Exercise goal: Print the lines of the entries below from the one with "Instruction: Sort by the EF column header" through the final line, exactly as they appear. The pictures are not part of the copy.

Information:
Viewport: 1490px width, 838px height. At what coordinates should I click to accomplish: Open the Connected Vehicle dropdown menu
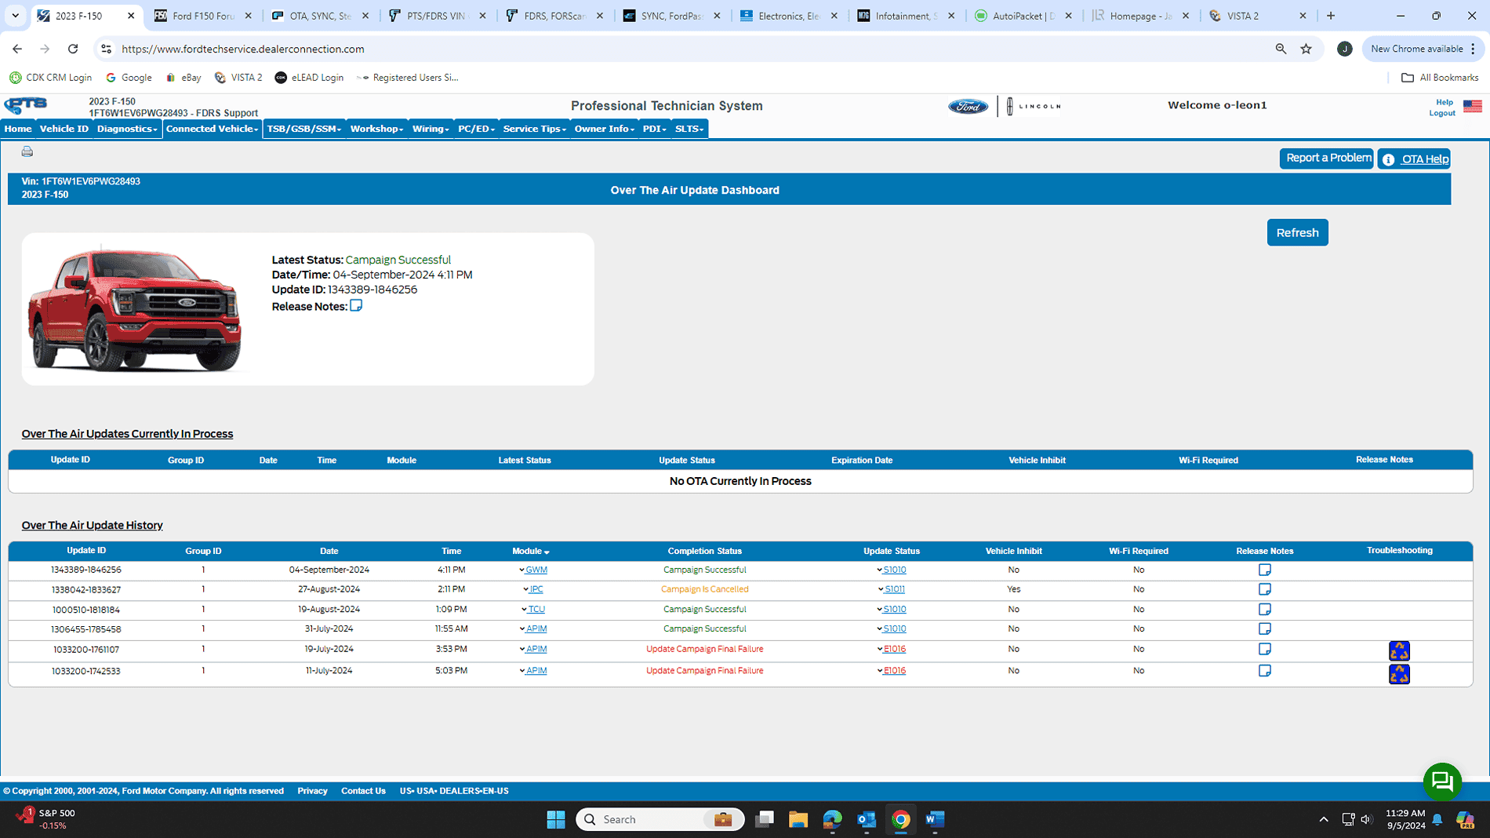[212, 129]
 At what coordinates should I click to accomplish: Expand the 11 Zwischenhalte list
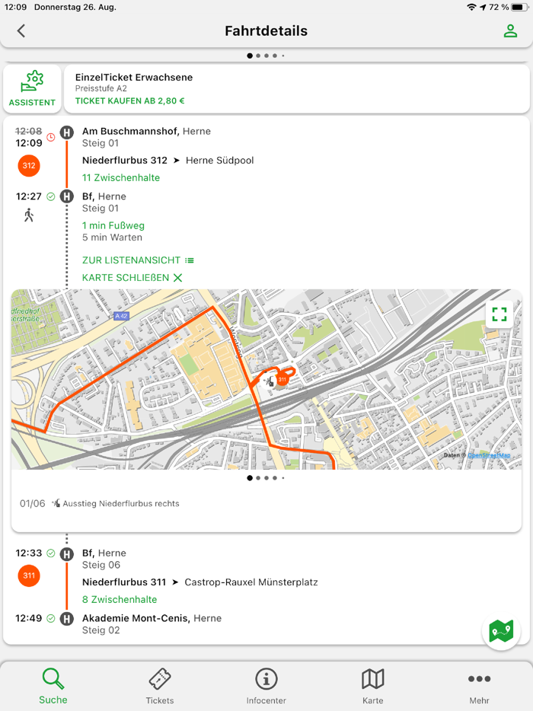[120, 177]
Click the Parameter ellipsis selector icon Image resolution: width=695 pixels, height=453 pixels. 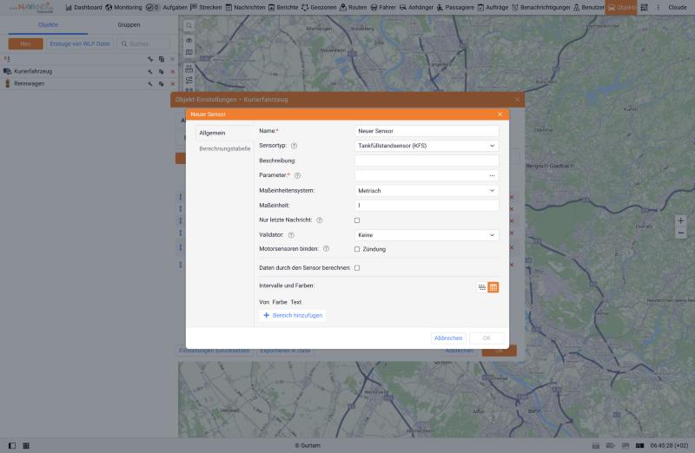click(x=492, y=175)
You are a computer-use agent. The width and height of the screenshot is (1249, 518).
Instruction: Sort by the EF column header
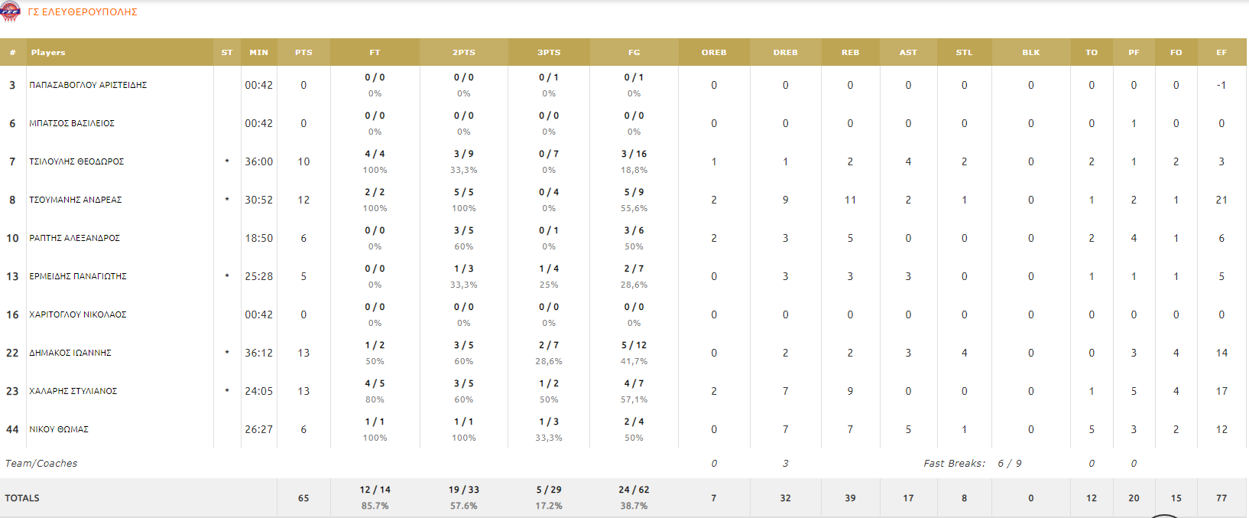coord(1221,53)
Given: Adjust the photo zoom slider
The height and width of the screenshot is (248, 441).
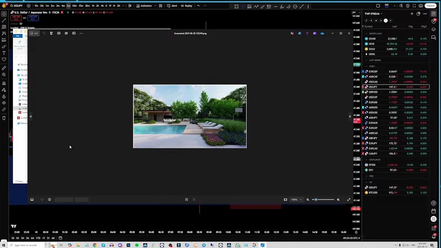Looking at the screenshot, I should [x=316, y=200].
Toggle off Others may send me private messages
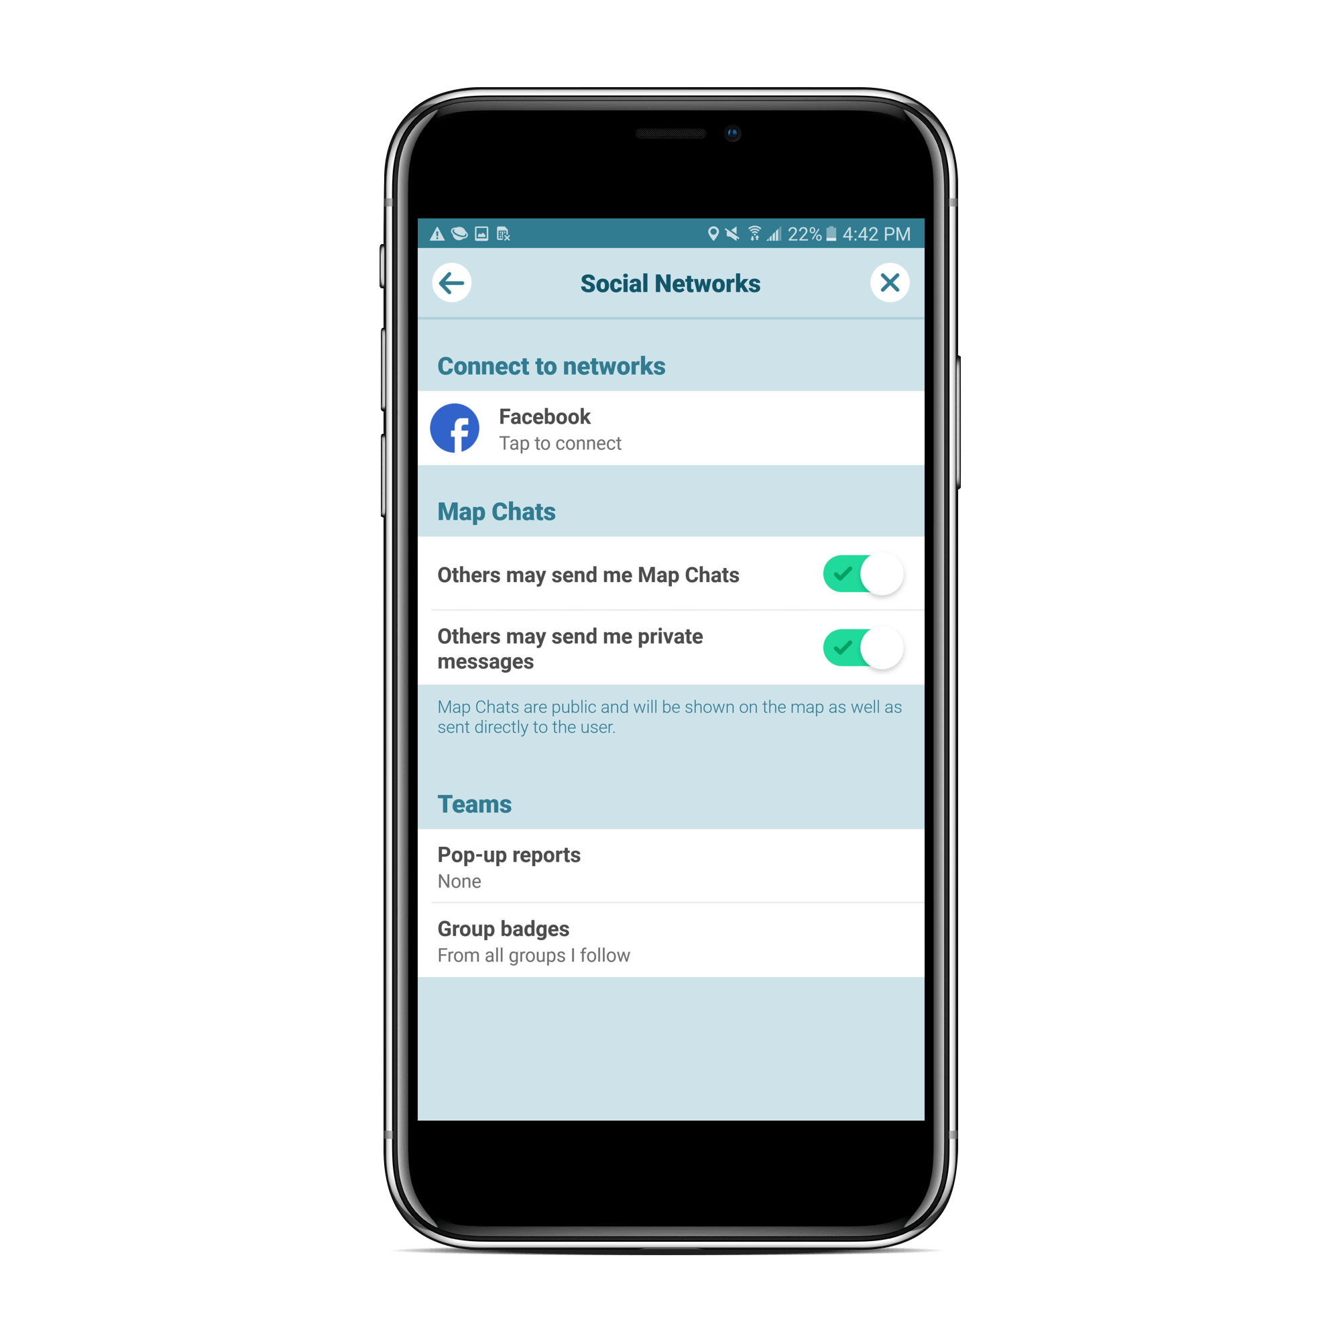This screenshot has width=1341, height=1341. click(859, 647)
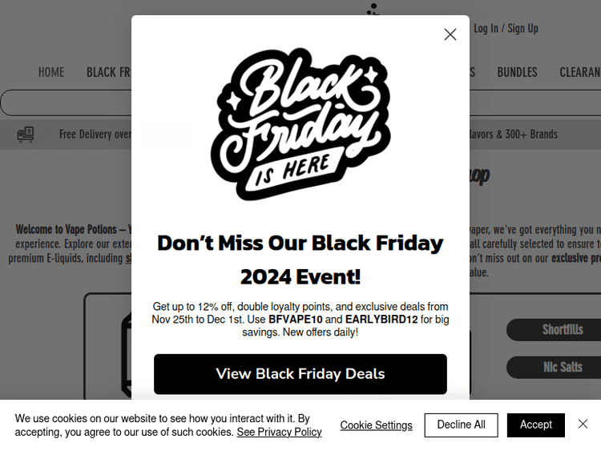Open the Clearance menu item
This screenshot has height=451, width=601.
tap(579, 72)
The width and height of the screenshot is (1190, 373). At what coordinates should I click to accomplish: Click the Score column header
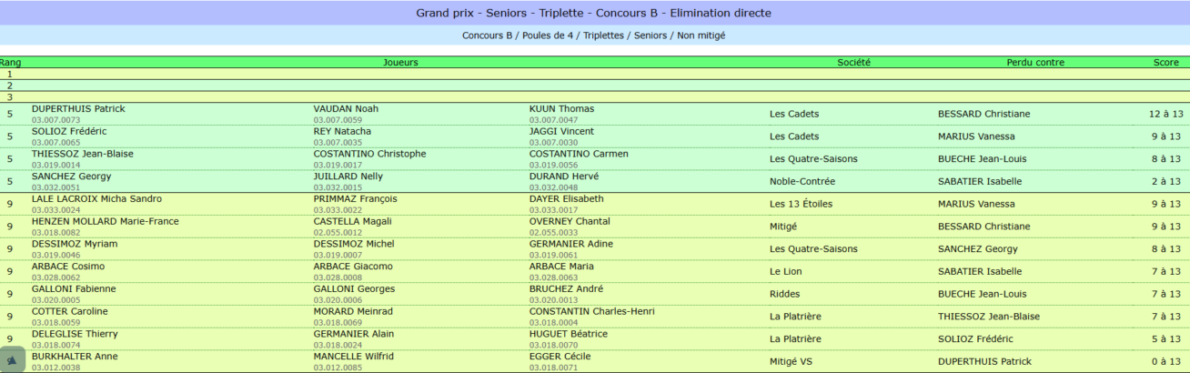(1166, 63)
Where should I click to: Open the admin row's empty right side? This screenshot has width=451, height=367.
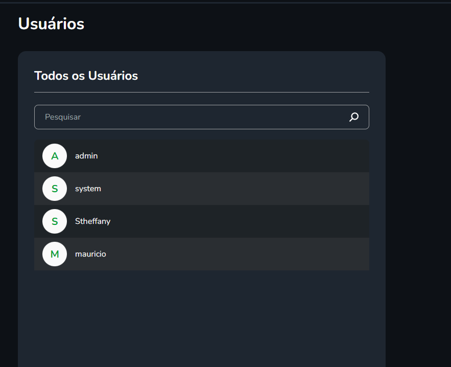[255, 156]
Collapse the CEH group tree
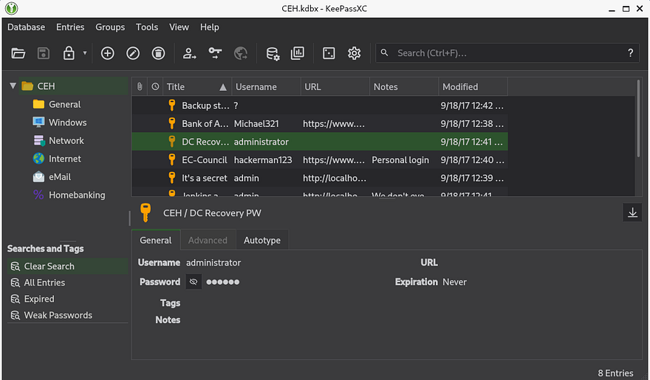 (13, 86)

Answer for this exercise:
Instruction: Sort by the EF column header
coord(1221,53)
Given: Adjust the photo zoom slider
The height and width of the screenshot is (248, 441).
Looking at the screenshot, I should [x=316, y=200].
Toggle off Others may send me private messages
This screenshot has width=1341, height=1341. click(859, 647)
Open the Clearance menu item
This screenshot has height=451, width=601.
tap(579, 72)
The width and height of the screenshot is (1190, 373). At what coordinates should I click to accomplish: Click the Score column header
(1166, 63)
Where should I click to: Open the admin row's empty right side? This screenshot has width=451, height=367.
[255, 156]
Collapse the CEH group tree
 (13, 86)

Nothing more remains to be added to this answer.